### Task item A
Copy down everything in the safety article below from "Posted: Tuesday, February" down to "to performing work.".
### Task item B
List the craft trades that the safety article below names.
### Task item C
Using the safety article below, explain why working safely is a daily, if not hourly, preoccupation for the craft personnel.

─── Selected text

CNS Infrastructure: Achieving a strong safety record

Posted: Tuesday, February 24, 2015 - 00:00

Pantex’s Shaun Ashley (left) and Kirk Spear

Pantex’s Shaun Ashley (left) and Kirk Spear identify lock out/tag out isolation points on a steam piping system prior to performing work.

Employees in Consolidated Nuclear Security’s Infrastructure organization have worked more than 3.2 million hours since a lost-time injury. For electricians, carpenters, machinists, riggers, welders and other craft personnel at the Pantex Plant and the Y-12 National Security Complex, the “office” is often atop a ladder or in a bucket truck working on high-voltage lines. That’s why working safely is a daily, if not hourly, preoccupation.

“It’s hard to pin down one or two things we’ve done to be successful,” said Scott Underwood, head of Y-12’s Infrastructure group with more than 900 employees who combined have worked more than 2.5 million hours without a lost-time injury. “We’ve leveraged all the people, processes and tools we have in place to make a difference.”

Foremost, explained Underwood, safety is not about a program; it’s about people. “You’ve got to care about your own personal safety and the safety of others. That’s where it starts,” he said. “We’ve also made improvements in some of our processes. When problems do arise, managers, front-line supervisors and craft personnel actively work together to find solutions.”

City of Oak Ridge employees and Y-12 Infrastructure and Environmental and Safety Programs workers

City of Oak Ridge employees and Y-12 Infrastructure and Environmental and Safety Programs workers gather for a pre-lift safety brief to repair a 24-inch water line on-site at Y-12. Though the recently completed project involved hazardous work, no injuries or negative events occurred.

Finding solutions is part of Steve Passmore’s job. “Every day, people call me and tell me their safety concerns,” said Passmore, one of the Atomic Trades and Labor Council’s safety officers assigned to Y‑12’s Infrastructure group. “We maintain a log, and we work the issues. If it’s a true safety issue, we find the money to get it fixed. However, some issues can be fixed without the need for additional funding. It’s just a matter of getting the right communication to the right people. Then I always get an answer back to those who call.”

──────
─── Record extracts

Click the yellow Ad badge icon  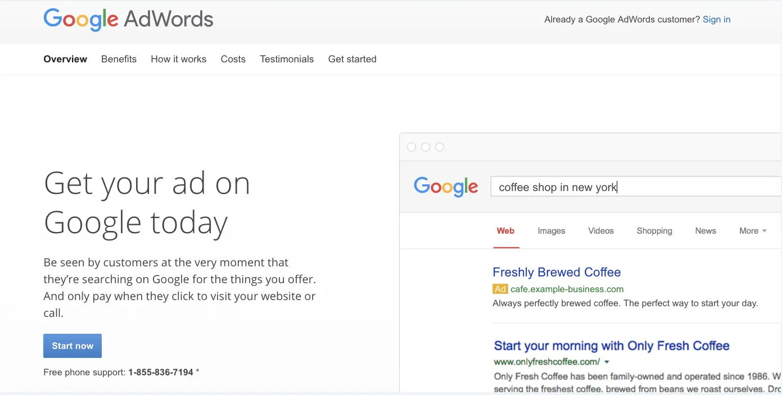tap(500, 289)
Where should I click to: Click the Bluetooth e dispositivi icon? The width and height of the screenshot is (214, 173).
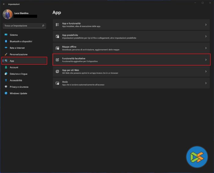pyautogui.click(x=6, y=41)
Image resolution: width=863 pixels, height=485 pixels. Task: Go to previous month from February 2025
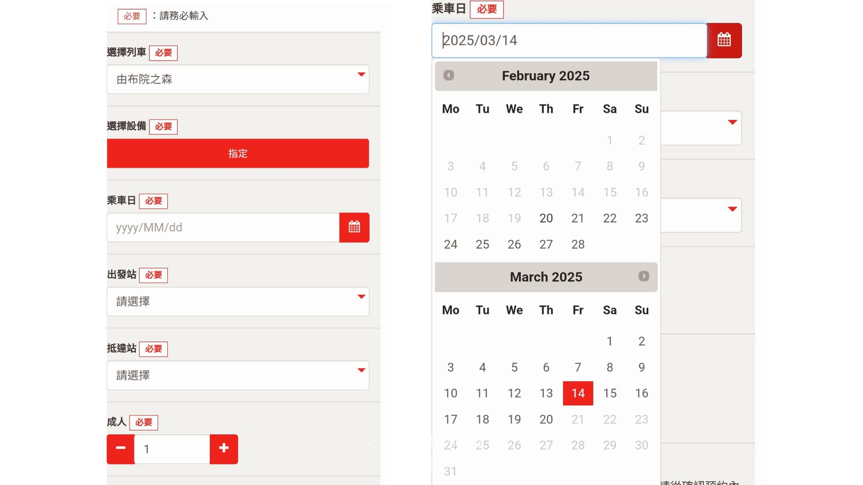click(449, 75)
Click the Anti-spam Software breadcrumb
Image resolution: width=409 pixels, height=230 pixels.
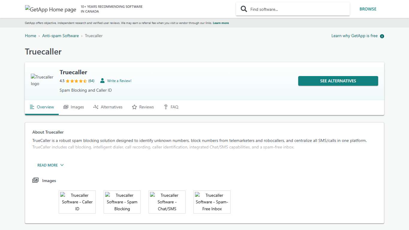[x=60, y=36]

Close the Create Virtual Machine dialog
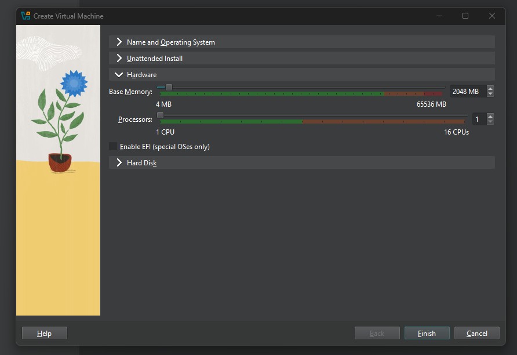491,16
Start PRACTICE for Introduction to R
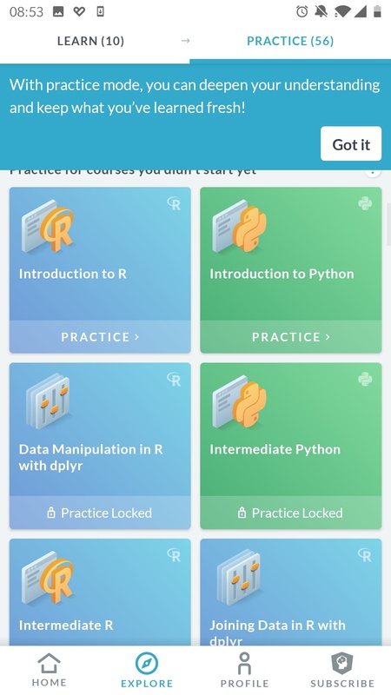This screenshot has width=391, height=695. pos(100,337)
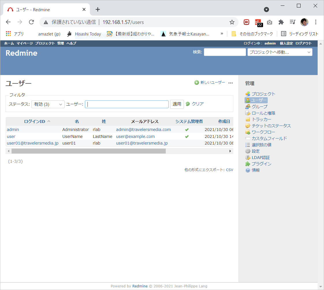Viewport: 324px width, 290px height.
Task: Open the user01@travelersmedia.jp login link
Action: (33, 143)
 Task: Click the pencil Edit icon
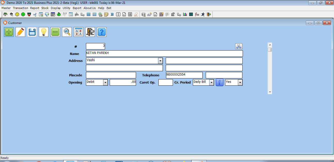tap(20, 32)
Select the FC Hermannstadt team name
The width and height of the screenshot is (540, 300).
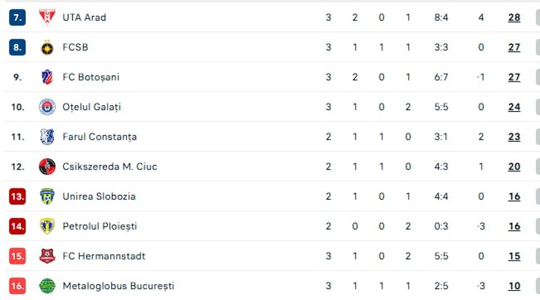[104, 256]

──────

### Exercise solution A
Posted: Tuesday, February 24, 2015 - 00:00

Pantex’s Shaun Ashley (left) and Kirk Spear

Pantex’s Shaun Ashley (left) and Kirk Spear identify lock out/tag out isolation points on a steam piping system prior to performing work.

### Exercise solution B
Electricians, carpenters, machinists, riggers and welders.

### Exercise solution C
Their "office" is often atop a ladder or in a bucket truck working on high-voltage lines. That is why they think about safety so constantly.